## Excerpted text
--- Begin ---

The mounting means mounts the engaging assembly adjacent the peripheries of
the skate wheel assemblies so that the engaging assembly is free to move a
limited distance toward and away from both of the rotating skate wheel
assemblies for engagement therewith while rotating about its central axis,
while having its central axis maintained generally parallel to the
rotational axes of the skate wheel assemblies, and while keeping the
engaging assembly laterally aligned with the skate wheel assemblies. The
mounting means comprises a leaf mounting assembly carried between the
skate side frames and rotatably mounting the engaging assembly thereon.
The leaf mounting assembly may include at least one and preferably two
elongate leaf members flexible in a first direction and substantially
inflexible in a second direction normal to the first direction where the
leaf members are mounted so that the second direction is oriented
substantially parallel to the axes of rotation of the skate wheel
assemblies, and where the engaging assembly is rotatably mounted on the
leaf members so that the leaf members can flex to allow the engaging
assembly to move toward and away from the peripheries of the skate wheel
assemblies but the engaging assembly is maintained laterally of the
rotating members. A thrust bearing washer may be positioned between the
sides of the transfer section around the brake drum and the adjacent sides
of the braking means to reduce friction.
The actuation means selectively forces the engaging assembly toward the
pair of skate wheel assemblies so that the contact forces between the
engaging assembly and the skate wheel assemblies are substantially
equalized. The actuating means may be operated by the pivotal cuff on the
skate shoe.
The braking means for the engaging assembly may include arcuate brake pad
means for frictionally engaging the cylindrical brake pad engaging surface
on the engaging assembly. The brake pad means is mounted on the mounting
means. The actuation means and the mounting means may be constructed and
arranged to selectively cause the brake pad means to frictionally engage
the engaging assembly while simultaneously forcing the engaging assembly
against the peripheries of the skate wheel assemblies to brake same.

--- End ---

## Data listing
--- Begin ---

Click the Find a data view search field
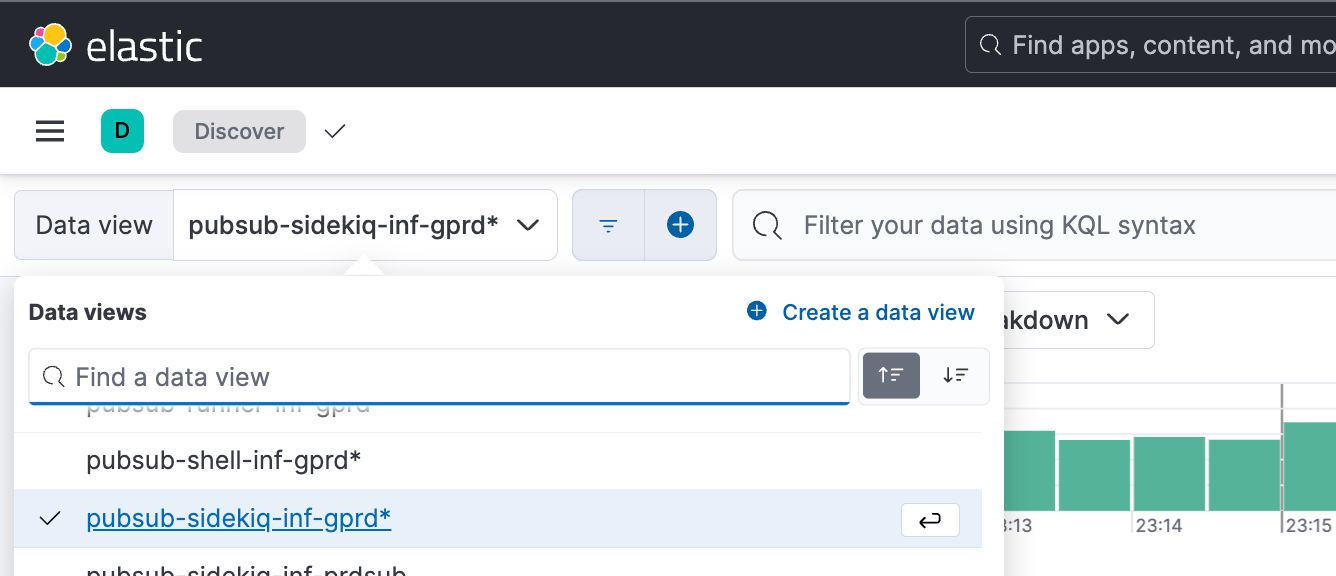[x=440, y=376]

--- End ---
--- Begin ---

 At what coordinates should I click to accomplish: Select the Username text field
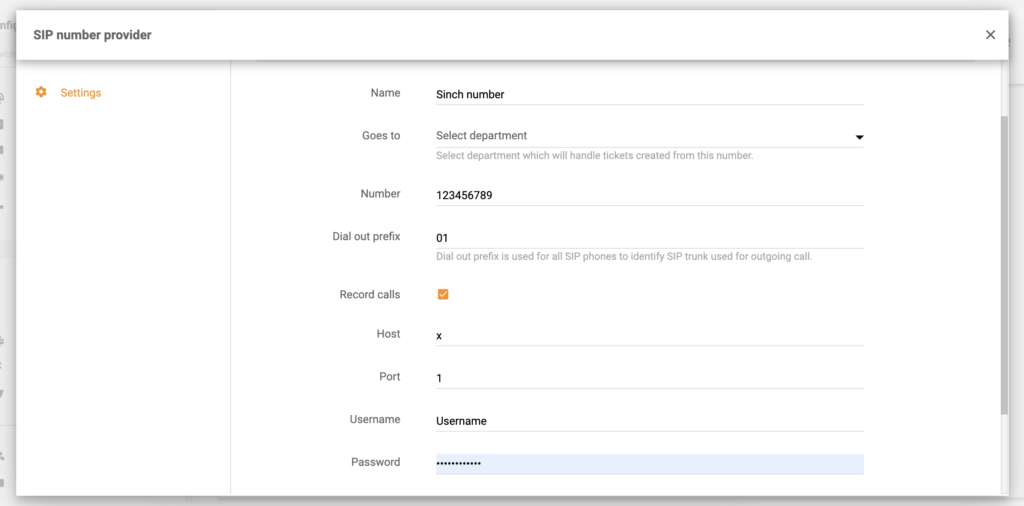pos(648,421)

--- End ---
--- Begin ---

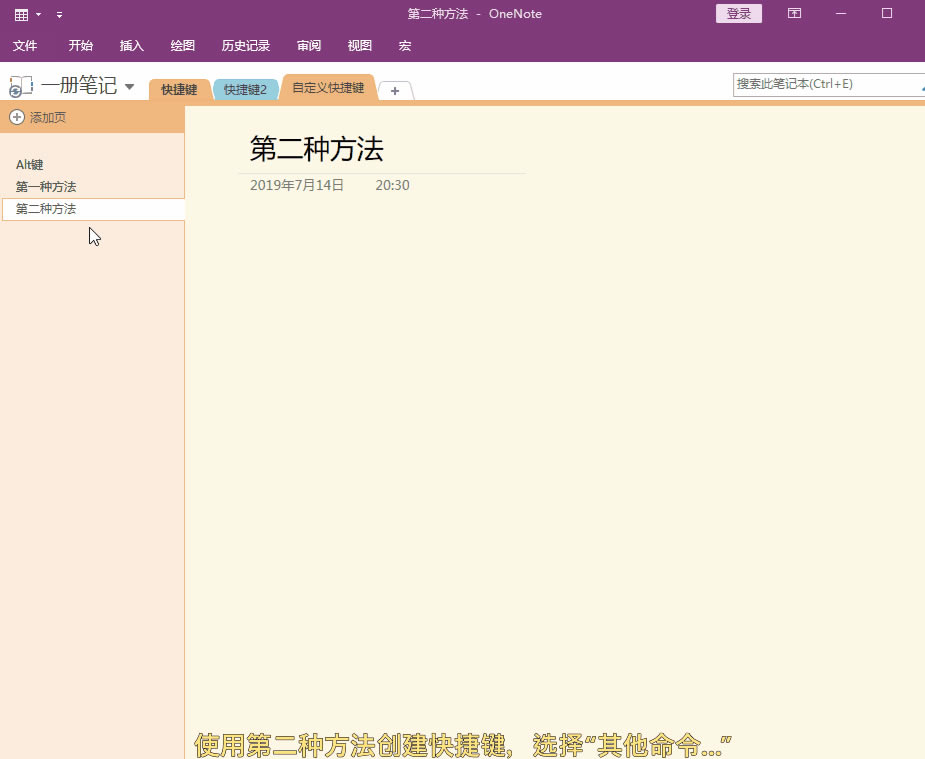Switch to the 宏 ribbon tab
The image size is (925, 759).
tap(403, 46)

--- End ---

## Problems to solve
(1) List every named assembly in the skate braking text, meaning each term that ends in "assembly" or "assemblies".
(2) In the rows, begin at the line that has "Switch to the 宏 ribbon tab" and stop after the line that has "tap(403, 46)". Please update those lines by replacing "Switch" with "Go", leave the pictures out, and keep everything else unchanged.
These rows have no connection to the skate braking text.

## Solutions in order
(1) engaging assembly, skate wheel assemblies, leaf mounting assembly

(2)
Go to the 宏 ribbon tab
The image size is (925, 759).
tap(403, 46)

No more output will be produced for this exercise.